Double buffering: the app renders Buffer A and submits it to SurfaceFlinger. At the same time, the app starts rendering Buffer B. SurfaceFlinger composes and displays A. On the next frame, SurfaceFlinger composes and displays B while the app renders A. If either side finishes too quickly, it may need to wait for the other.
Triple buffering, which is more common: the app renders A and submits it, renders B and submits it, then renders C. SurfaceFlinger composes A. On the next frame, SurfaceFlinger composes B, and the app can continue rendering A if A has been released by SurfaceFlinger. This provides more buffer space, reduces the chance of waiting, and improves throughput, at the cost of adding roughly one frame of latency.

Diagram: BufferQueue and SurfaceFlinger composition flow

+-------------------------------------+       +-------------------------------------+
|           App Process               |       |        SurfaceFlinger Process       |
|-------------------------------------|       |-------------------------------------|
|  RenderThread (Producer)            |       | SurfaceFlinger (Consumer)           |
|   1. dequeueBuffer() from BufferQueue|       |                                     |
|   2. Render frame into Buffer N     |       |                                     |
|   3. queueBuffer(N) to BufferQueue  | ----> |                                     |
|                                     |       |                                     |
|                                     |       | 4. on VSYNC:                        |
|           +-------------+           |       |    - latchBuffer(N) from BufferQueue|
|           | BufferQueue | <---------------- |    - Collect layers from all apps   |
|           | [B0][B1][B2]|           |       |                                     |
|           +-------------+           |       | 5. Composition:                     |
|               ^       |             |       |    - Try HWC HAL (Hardware)         |
|               |       | releaseBuffer |       |    - Fallback to GPU (OpenGL ES)  |
|               `---------------------`       |                                     |
|                                     |       | 6. Submit Frame Buffer to Display HAL|
+-------------------------------------+       +----------------------+--------------+
                                                                       |
                                                                       V
                                                             +-----------------+
                                                             | Display Panel   |
                                                             +-----------------+

6. Special View types: SurfaceView vs TextureView vs SurfaceControlViewHost

Standard Views draw onto the Activity window’s Surface and participate in the unified View tree drawing flow. Some high-performance or specialized scenarios need a different mechanism.

6.1 SurfaceView

Mechanism: SurfaceView creates an independent window/Surface in WMS. That Surface sits below its host Activity window. The View in the host window leaves a transparent hole so the independent Surface below can show through. The key point is that rendering into this independent Surface does not pass through the View tree’s draw() flow.

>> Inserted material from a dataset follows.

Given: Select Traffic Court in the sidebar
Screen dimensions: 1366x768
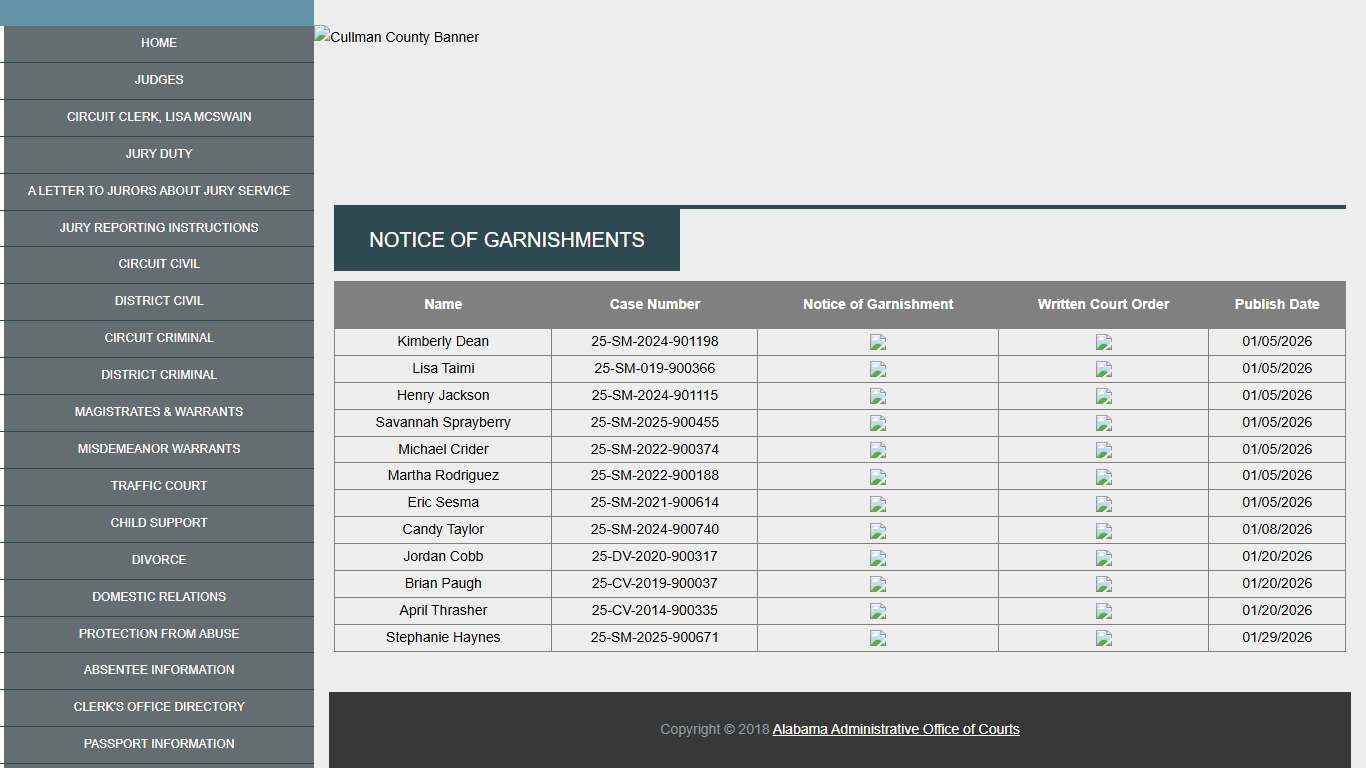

Instead, the developer controls it directly on a separate thread, usually a background thread, using OpenGL ES, Vulkan, Canvas = Surface.lockCanvas(), or content driven by frameworks such as MediaPlayer or Camera.
Advantages:
- Highest performance: rendering happens on an independent thread and completely bypasses the app UI thread bottleneck. Its independent Surface can be composed directly by SurfaceFlinger through HWC if the hardware supports it and there are no complex transforms, avoiding an extra GPU composition pass.
- Low latency: content can reach SurfaceFlinger faster, making it suitable for video playback, camera preview, games, and other high-frame-rate, low-latency scenarios.
Disadvantages:
- Hard View integration: because it is effectively a separate window layer, it is difficult to translate, rotate, scale, fade, or animate like a normal View. SurfaceControl APIs can support some of this, but the work is more complex. Visually, it stays below the host View.
- Input event handling: input event forwarding needs special handling.
- Animation synchronization: synchronizing with animations in the View hierarchy can be difficult.

6.2 TextureView

Mechanism: TextureView itself is a normal hardware-accelerated View. Internally it owns a SurfaceTexture. SurfaceTexture is a special OpenGL ES texture object that can receive image stream data from other threads, such as a video decoder thread or camera preview thread. When TextureView participates in the View tree’s draw() flow, it draws the current SurfaceTexture content like a normal texture.
Advantages:
- Behaves like a normal View: it can move, rotate, scale, change alpha, and participate in View hierarchy animations. Integration and usage are simpler.
Disadvantages:
- Performance cost: compared with SurfaceView, it adds overhead. Content must first be uploaded into a GPU texture, then drawn as part of the View tree, and finally composed by SurfaceFlinger as part of the Activity’s main window.
- Higher latency: the data path is longer.
- Memory cost: SurfaceTexture consumes GPU memory.
- Main-thread dependency: while content can come from a background thread, TextureView’s own drawing, which paints the texture, still happens through the UI/RenderThread pipeline and can be affected by main-thread jank.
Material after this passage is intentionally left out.